> _INPUT_
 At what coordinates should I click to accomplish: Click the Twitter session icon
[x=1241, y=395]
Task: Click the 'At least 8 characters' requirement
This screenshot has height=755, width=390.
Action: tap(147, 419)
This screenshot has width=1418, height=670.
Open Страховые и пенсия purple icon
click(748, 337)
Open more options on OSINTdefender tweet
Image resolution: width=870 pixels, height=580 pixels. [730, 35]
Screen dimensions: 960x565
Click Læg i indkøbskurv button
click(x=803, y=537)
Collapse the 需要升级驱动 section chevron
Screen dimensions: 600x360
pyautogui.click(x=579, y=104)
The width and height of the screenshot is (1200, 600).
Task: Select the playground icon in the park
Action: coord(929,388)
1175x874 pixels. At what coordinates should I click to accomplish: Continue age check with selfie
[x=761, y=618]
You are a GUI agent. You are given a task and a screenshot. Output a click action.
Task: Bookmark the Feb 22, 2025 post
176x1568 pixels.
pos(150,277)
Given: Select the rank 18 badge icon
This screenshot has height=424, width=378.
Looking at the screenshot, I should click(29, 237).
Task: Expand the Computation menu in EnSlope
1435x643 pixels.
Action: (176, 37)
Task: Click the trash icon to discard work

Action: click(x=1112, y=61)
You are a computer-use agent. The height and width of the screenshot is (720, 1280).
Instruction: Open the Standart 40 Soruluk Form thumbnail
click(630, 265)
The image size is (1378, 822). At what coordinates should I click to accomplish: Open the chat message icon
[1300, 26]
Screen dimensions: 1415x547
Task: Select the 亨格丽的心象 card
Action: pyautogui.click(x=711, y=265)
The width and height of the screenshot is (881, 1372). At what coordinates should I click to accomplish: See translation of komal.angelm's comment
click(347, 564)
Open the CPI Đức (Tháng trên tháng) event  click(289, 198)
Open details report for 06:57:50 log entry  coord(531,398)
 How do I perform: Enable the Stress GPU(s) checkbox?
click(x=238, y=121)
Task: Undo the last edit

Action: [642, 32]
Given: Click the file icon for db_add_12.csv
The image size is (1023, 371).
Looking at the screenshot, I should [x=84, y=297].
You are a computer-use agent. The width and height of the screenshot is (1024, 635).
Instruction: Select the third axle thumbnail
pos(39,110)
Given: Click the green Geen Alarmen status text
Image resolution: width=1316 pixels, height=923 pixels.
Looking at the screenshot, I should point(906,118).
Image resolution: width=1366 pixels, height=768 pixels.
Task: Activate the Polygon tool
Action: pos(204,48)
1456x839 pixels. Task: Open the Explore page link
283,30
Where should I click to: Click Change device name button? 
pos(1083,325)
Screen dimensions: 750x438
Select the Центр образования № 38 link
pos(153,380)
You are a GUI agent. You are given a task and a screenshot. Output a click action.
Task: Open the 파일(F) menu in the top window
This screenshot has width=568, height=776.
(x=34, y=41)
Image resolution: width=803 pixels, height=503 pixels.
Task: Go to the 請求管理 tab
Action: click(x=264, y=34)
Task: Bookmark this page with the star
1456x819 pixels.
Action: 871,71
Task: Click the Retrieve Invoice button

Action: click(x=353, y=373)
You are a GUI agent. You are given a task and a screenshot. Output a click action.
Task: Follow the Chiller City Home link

> _DIRECTIVE_
Please render the lines above as a JSON list of strings, one string per line, with the blank lines left out.

> _OUTPUT_
[
  " At what coordinates should I click to accomplish: Click the Twitter session icon",
  "[x=1241, y=395]",
  "Task: Click the 'At least 8 characters' requirement",
  "This screenshot has height=755, width=390.",
  "Action: tap(147, 419)",
  "This screenshot has width=1418, height=670.",
  "Open Страховые и пенсия purple icon",
  "click(748, 337)",
  "Open more options on OSINTdefender tweet",
  "Image resolution: width=870 pixels, height=580 pixels. [730, 35]",
  "Screen dimensions: 960x565",
  "Click Læg i indkøbskurv button",
  "click(x=803, y=537)",
  "Collapse the 需要升级驱动 section chevron",
  "Screen dimensions: 600x360",
  "pyautogui.click(x=579, y=104)",
  "The width and height of the screenshot is (1200, 600).",
  "Task: Select the playground icon in the park",
  "Action: coord(929,388)",
  "1175x874 pixels. At what coordinates should I click to accomplish: Continue age check with selfie",
  "[x=761, y=618]",
  "You are a GUI agent. You are given a task and a screenshot. Output a click action.",
  "Task: Bookmark the Feb 22, 2025 post",
  "176x1568 pixels.",
  "pos(150,277)",
  "Given: Select the rank 18 badge icon",
  "This screenshot has height=424, width=378.",
  "Looking at the screenshot, I should click(29, 237).",
  "Task: Expand the Computation menu in EnSlope",
  "1435x643 pixels.",
  "Action: (176, 37)",
  "Task: Click the trash icon to discard work",
  "Action: click(x=1112, y=61)",
  "You are a computer-use agent. The height and width of the screenshot is (720, 1280).",
  "Instruction: Open the Standart 40 Soruluk Form thumbnail",
  "click(630, 265)",
  "The image size is (1378, 822). At what coordinates should I click to accomplish: Open the chat message icon",
  "[1300, 26]",
  "Screen dimensions: 1415x547",
  "Task: Select the 亨格丽的心象 card",
  "Action: pyautogui.click(x=711, y=265)",
  "The width and height of the screenshot is (881, 1372). At what coordinates should I click to accomplish: See translation of komal.angelm's comment",
  "click(347, 564)",
  "Open the CPI Đức (Tháng trên tháng) event  click(289, 198)",
  "Open details report for 06:57:50 log entry  coord(531,398)",
  " How do I perform: Enable the Stress GPU(s) checkbox?",
  "click(x=238, y=121)",
  "Task: Undo the last edit",
  "Action: [642, 32]",
  "Given: Click the file icon for db_add_12.csv",
  "The image size is (1023, 371).",
  "Looking at the screenshot, I should [x=84, y=297].",
  "You are a computer-use agent. The width and height of the screenshot is (1024, 635).",
  "Instruction: Select the third axle thumbnail",
  "pos(39,110)",
  "Given: Click the green Geen Alarmen status text",
  "Image resolution: width=1316 pixels, height=923 pixels.",
  "Looking at the screenshot, I should point(906,118).",
  "Image resolution: width=1366 pixels, height=768 pixels.",
  "Task: Activate the Polygon tool",
  "Action: pos(204,48)",
  "1456x839 pixels. Task: Open the Explore page link",
  "283,30",
  "Where should I click to: Click Change device name button? ",
  "pos(1083,325)",
  "Screen dimensions: 750x438",
  "Select the Центр образования № 38 link",
  "pos(153,380)",
  "You are a GUI agent. You are given a task and a screenshot. Output a click action.",
  "Task: Open the 파일(F) menu in the top window",
  "This screenshot has width=568, height=776.",
  "(x=34, y=41)",
  "Image resolution: width=803 pixels, height=503 pixels.",
  "Task: Go to the 請求管理 tab",
  "Action: click(x=264, y=34)",
  "Task: Bookmark this page with the star",
  "1456x819 pixels.",
  "Action: 871,71",
  "Task: Click the Retrieve Invoice button",
  "Action: click(x=353, y=373)",
  "You are a GUI agent. You are given a task and a screenshot. Output a click action.",
  "Task: Follow the Chiller City Home link"
]